The good thing about writing a common app transfer essay is that you’re already familiar with the process. You’ve already made a common app account, filled out all of the logistical sections, and hit submit. The even better news is that this time around you’re asked a much more direct question. You have 650 words to explain why you want to transfer and what you hope to achieve. The objective is incredibly clear and the question leaves a lot less room for interpretation.
Before you start writing, make a long list of all of the reasons you want to transfer. An example of a good reason would be that the school you want to transfer to has a specific program that you’re looking for. A bad example for wanting to transfer would be that you want to trade up. (We understand, but writing that you want to graduate from Harvard instead of Haverford will not cut it.) Write down all of the actual reasons, no matter what they are.
When you’re looking at the list of schools you’re applying to transfer to, there should be specific reasons for each. For example, “I’m interested in transferring to Villanova so I can graduate with a BSN in four years and the research program could place me a teaching hospital as an undergrad.”

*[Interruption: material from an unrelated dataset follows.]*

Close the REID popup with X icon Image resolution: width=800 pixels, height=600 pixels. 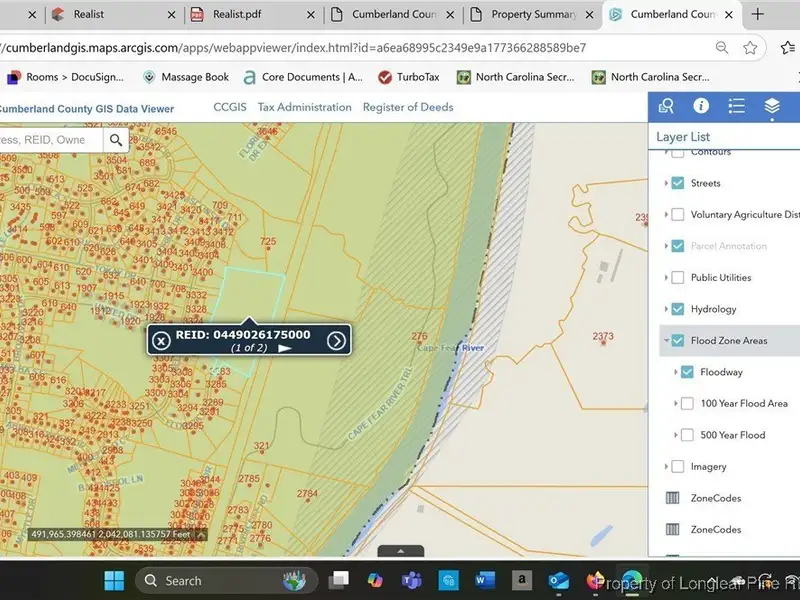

As for actually writing the essay, it should be about why you want to transfer AND how the school(s) you want to transfer to will further your academic goals. Maybe you weren’t exactly sure what you wanted to major in as a senior in high school and wanted to stay close to home, but after a year of classes you realize there’s a specific engineering program or elementary educational track you want to dedicate yourself to. The essay is about you, and in many cases the self-discovery that was your impetus for wanting to transfer. You need to tell that story.
As always, your essay should tell a story with details of why you want to transfer weaved throughout. Spend some time thinking why ~exactly~ you want to transfer: there might be many factors at play (look back at your list), but tell a story (with a beginning, middle, and end) that shows (not just tells) why you’re better off at another school. Think about what you’ve accomplished in your first year of school and how that prepares you for the program you’re interested in. There might be cultural, personal, and/or environmental reasons but focus on one story that demonstrates your desire for change.
Whatever you do, don’t focus on the negative qualities of the school you currently attend. No one likes a Debbie downer. Write about what the school you hope to transfer to has to offer and how you plan to take advantage of those resources.
It’s important to keep in mind that transfer statistics are incredibly low. Harvard, MIT, Yale, Stanford, and Dartmouth all accepted less than 5% of transfer students over the past two years. We end with this to emphasize the fact that a transfer common app essay still needs to be a well researched and specific story that shows why you’re a good pick for your potential new school.